The soundtrack was composed by Justin Scharvona and is entirely in the genre of speed garage because he wanted to "go for something that [stylistically fit] in with the futuristic, and [something] not cutesy, something a bit harder". As both techno and jungle were considered overdone, speed garage was picked as it was "funkier than house and garage".
==Reception==

Many contemporary critiques of the game criticized the graphics, specifically the heavy fog, which was a consequence of rendering restrictions

The theme song to Buck Bumble has become a popular internet meme through remixing. TheGamer described the cultural peception of Bumble as being "that one game with the great theme song".

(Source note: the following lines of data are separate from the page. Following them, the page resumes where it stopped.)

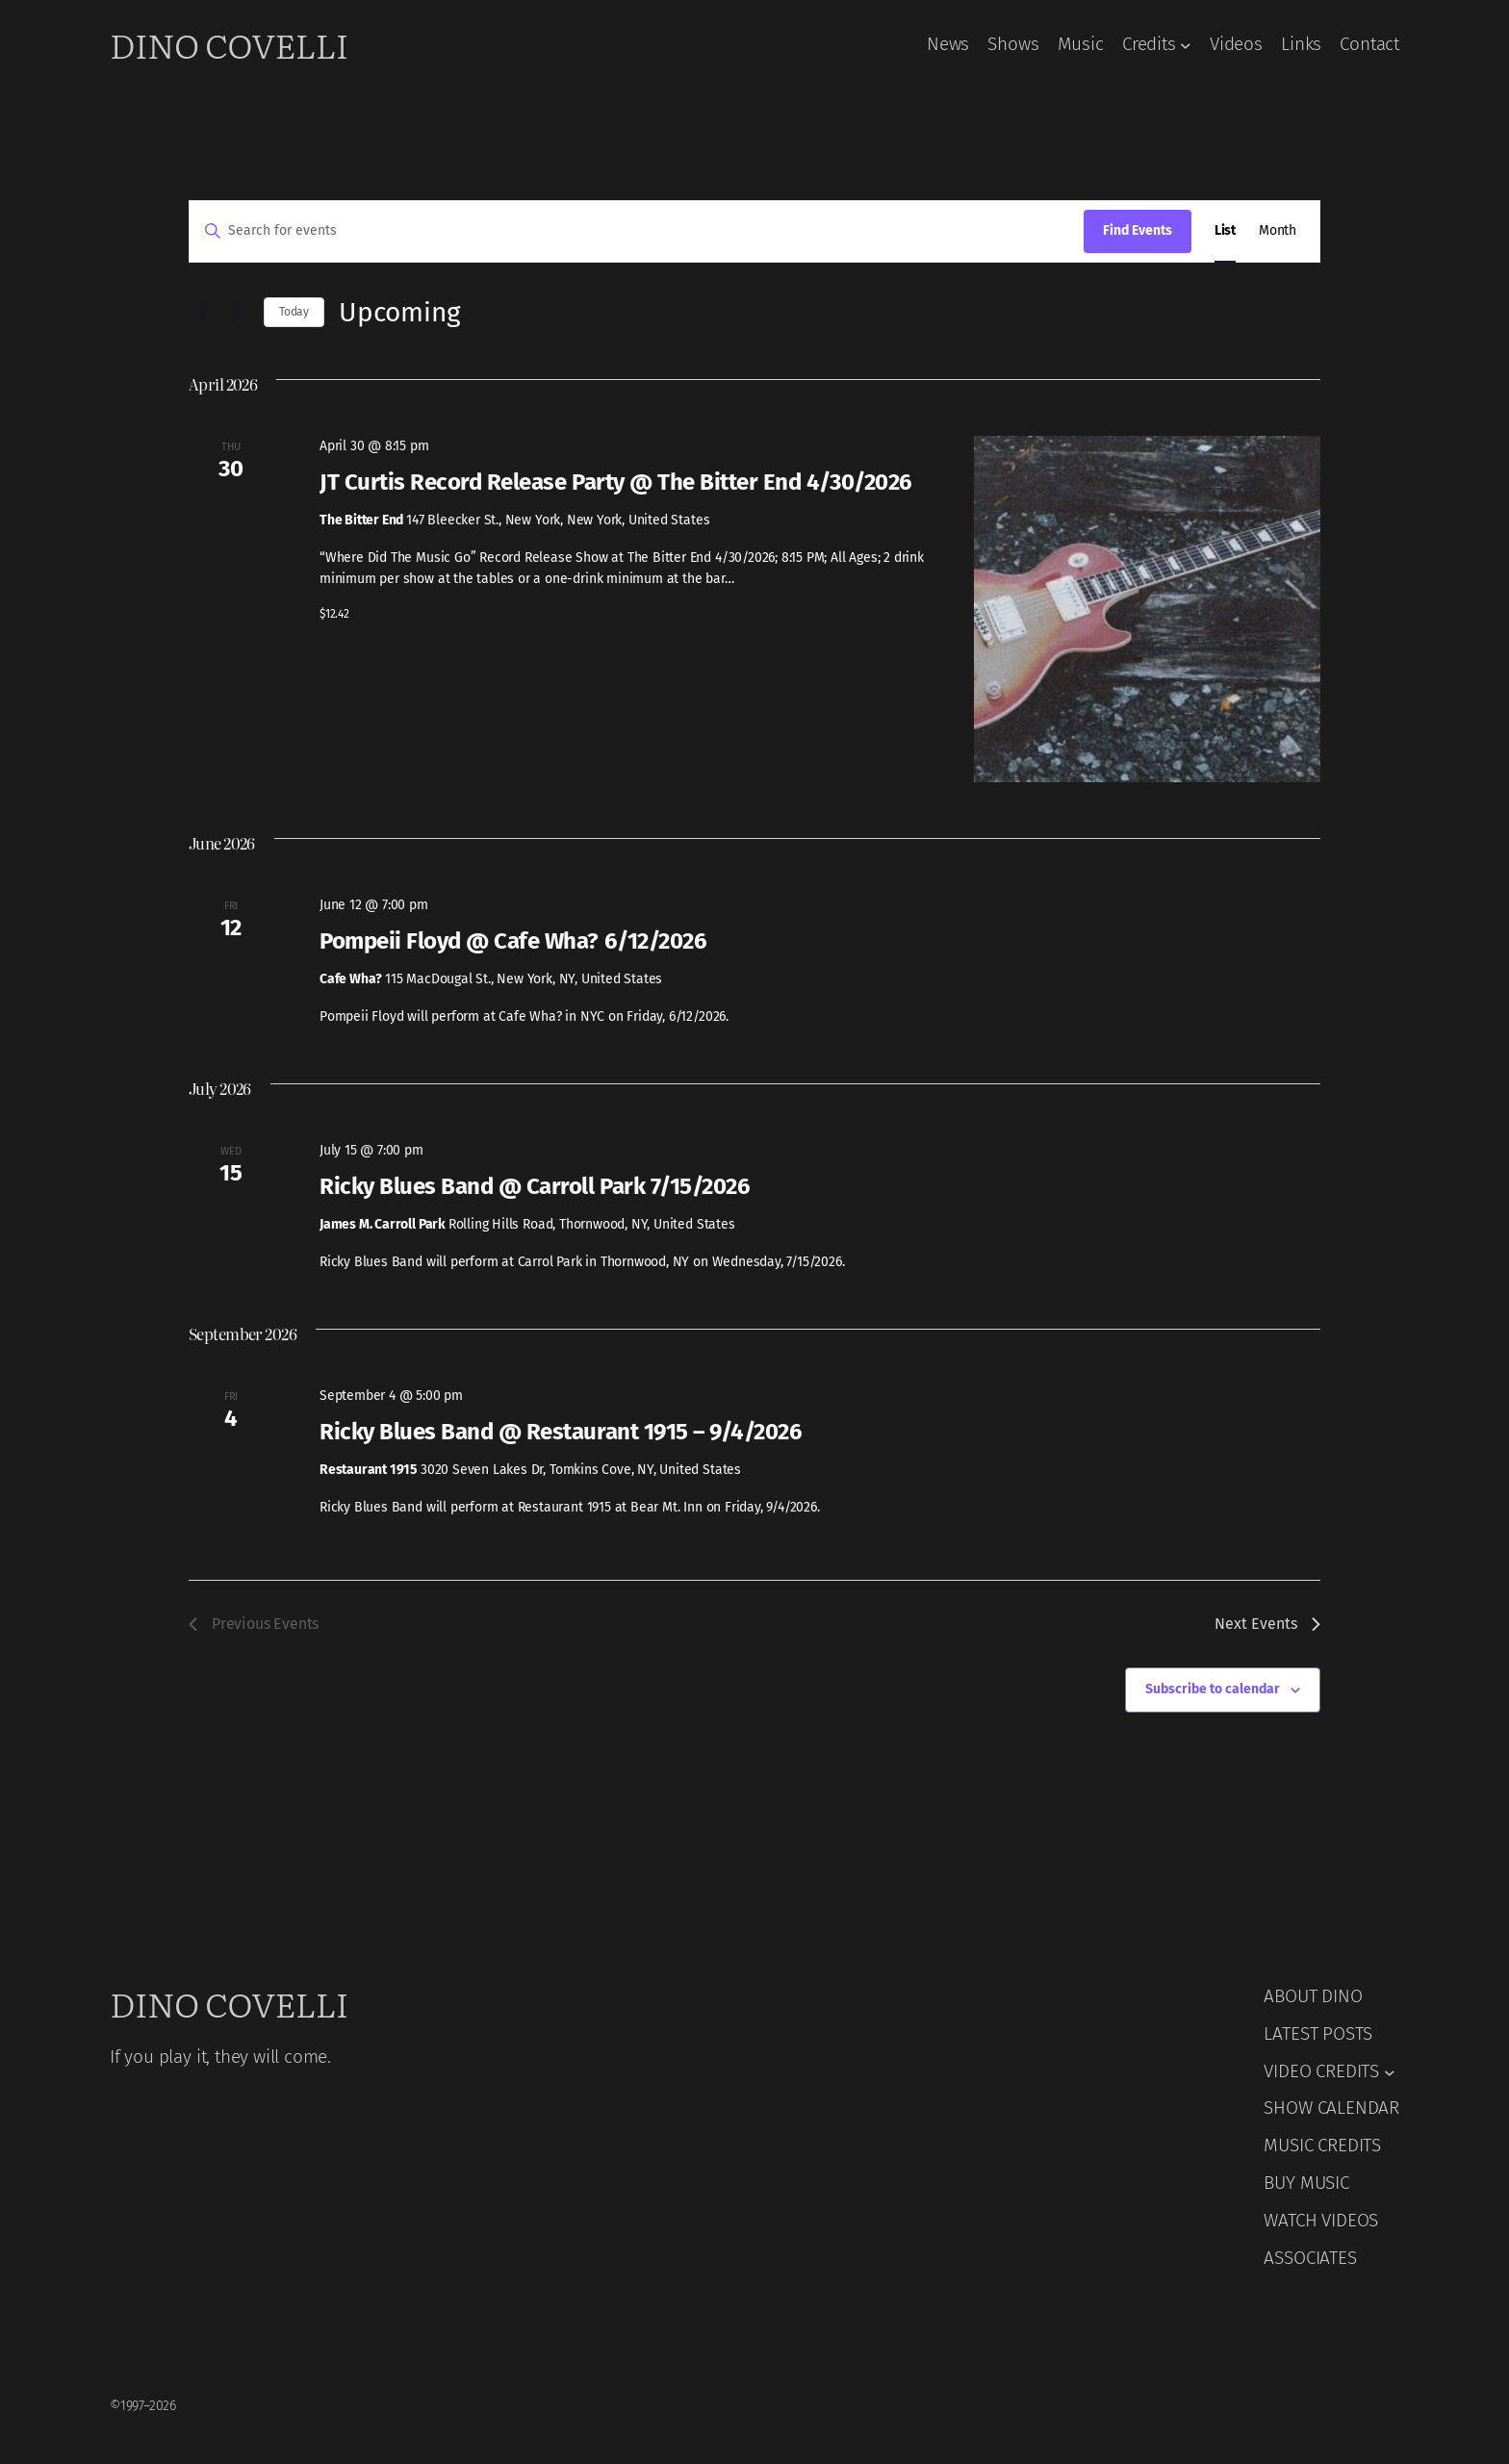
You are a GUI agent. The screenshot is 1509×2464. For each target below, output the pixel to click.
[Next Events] (237, 312)
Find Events (1137, 230)
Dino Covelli (229, 44)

While praised to some extent, it was widely regarded as below contemporary Nintendo 64 standards and Buck Bumble was met with generally reserved positive reception from gaming critics. The repeated criticisms by outlets like Australia's N64 Gamer or IGN was it's overreliance on poor looking performance saving techniques, like the harsh distance fog and low resolution textures, while still having sub-par frame rates, while considering the game as generally too easy. IGN's Matt Casamassina specifically called it "the epitome of 'first generation' Nintendo 64 products" and compared it to a lower-quality version of the bee level in Banjo-Kazooie, though still talking positively of aspects of the game like the flying controls, the design of Buck, and the addictiveness of the Buzz Ball multiplayer mode. Narayan Pattison of the N64 Gamer compared the game to Star Fox, which was also partly developed by Argonaut Software, which is similar in theme of flying player characters, praising the design decision to allow the player a greater degree of control, as opposed to Star Fox's preset on rails movement, while also calling the main theme a "very catchy dance beat that even has clear vocals."

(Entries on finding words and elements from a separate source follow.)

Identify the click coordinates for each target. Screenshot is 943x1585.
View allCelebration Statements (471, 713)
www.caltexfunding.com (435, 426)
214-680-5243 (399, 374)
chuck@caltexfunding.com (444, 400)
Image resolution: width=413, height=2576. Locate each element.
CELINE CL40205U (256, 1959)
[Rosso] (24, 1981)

Fabian Blache, III, of Dimension Publishing's Q64 magazine, compared the game's shooter style to the PlayStation game WarHawk, praising the sound and graphics and excused the pressence of the fog because the game was "set in England".

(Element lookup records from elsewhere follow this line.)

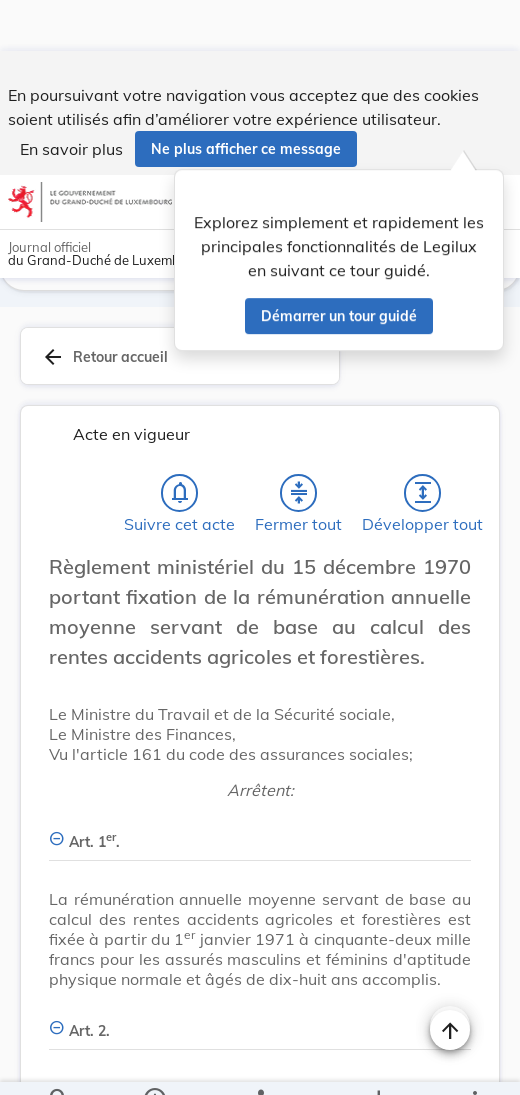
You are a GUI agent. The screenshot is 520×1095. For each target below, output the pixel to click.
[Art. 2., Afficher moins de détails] (260, 972)
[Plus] (474, 1063)
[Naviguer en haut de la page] (450, 979)
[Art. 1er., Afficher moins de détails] (260, 783)
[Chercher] (59, 1063)
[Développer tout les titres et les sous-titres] (423, 446)
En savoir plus (71, 98)
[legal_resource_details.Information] (154, 1063)
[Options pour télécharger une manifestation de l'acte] (378, 1063)
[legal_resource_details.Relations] (260, 1063)
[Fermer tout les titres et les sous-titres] (299, 446)
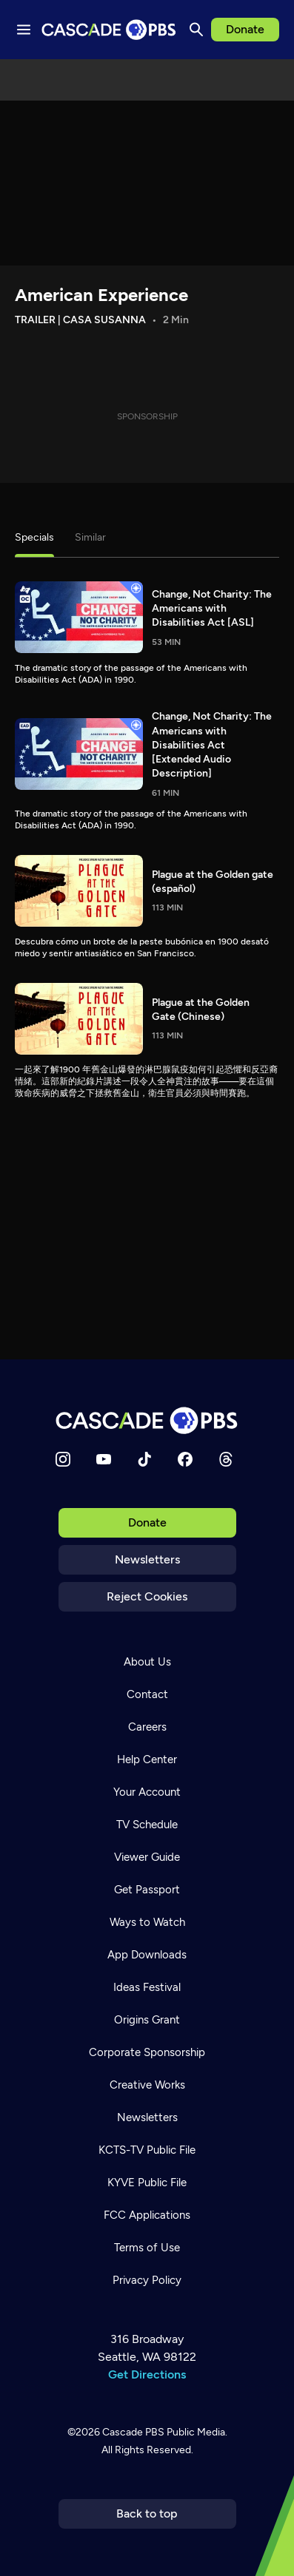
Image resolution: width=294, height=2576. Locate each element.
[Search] (196, 29)
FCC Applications (147, 2215)
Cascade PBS (133, 2432)
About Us (147, 1662)
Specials (34, 537)
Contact (147, 1694)
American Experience (101, 294)
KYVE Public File (147, 2182)
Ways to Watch (147, 1922)
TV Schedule (147, 1824)
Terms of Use (147, 2247)
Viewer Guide (147, 1857)
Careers (147, 1727)
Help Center (147, 1759)
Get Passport (147, 1889)
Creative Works (147, 2085)
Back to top (147, 2513)
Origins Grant (147, 2019)
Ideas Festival (147, 1987)
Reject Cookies (147, 1596)
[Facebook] (185, 1459)
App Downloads (147, 1954)
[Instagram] (63, 1459)
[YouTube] (103, 1459)
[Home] (147, 1420)
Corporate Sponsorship (147, 2052)
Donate (245, 29)
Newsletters (147, 1559)
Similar (90, 537)
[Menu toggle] (24, 29)
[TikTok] (144, 1459)
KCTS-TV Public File (147, 2150)
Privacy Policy (147, 2280)
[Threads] (225, 1459)
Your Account (147, 1792)
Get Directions (147, 2374)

GameSpot's Lauren Fielder gave the title a significantly lower review than most publishers as it "missed the boat [of lower-quality first-generation N64 games]". She criticized the flying and walking controls and deemed the multiplayer modes "seemingly quite literally thrown in."

Aggregate score
| Aggregator | Score |
|---|---|
| GameRankings | 70.12% |

Review scores
| Publication | Score |
|---|---|
| Electronic Gaming Monthly | 6.62/10 |
| GamePro | 4/5 |
| GameSpot | 5.2/10 |
| IGN | 7.2/10 |
| N64 Magazine | 8.5/10 |
| Next Generation | 3/5 |
| Nintendo Power | 8.2/10 |
| Official Nintendo Magazine | 84% |
| 64 Magazine | 9.2/10 |
| Q64 (magazine) | 8/10 |
| Total 64 | 9.0/10 |

=== Modern revival of soundtrack ===
In recent years, Buck Bumble has gained a large cult following for its theme music. An unofficial YouTube upload of the song uploaded in 2008 has attained 18 million views, and meme videos mashing up the song with other video games have proven popular. Joshua Wolens of PC Gamer described the game as a "banger" and a potential reboot as a "triumph [of] human spirit" while also admitting they were only familiar with the theme song. Stephanie DeCleene of TheGamer described the game as being "almost entirely lost to time" aside from being known as "that one game with the great theme song".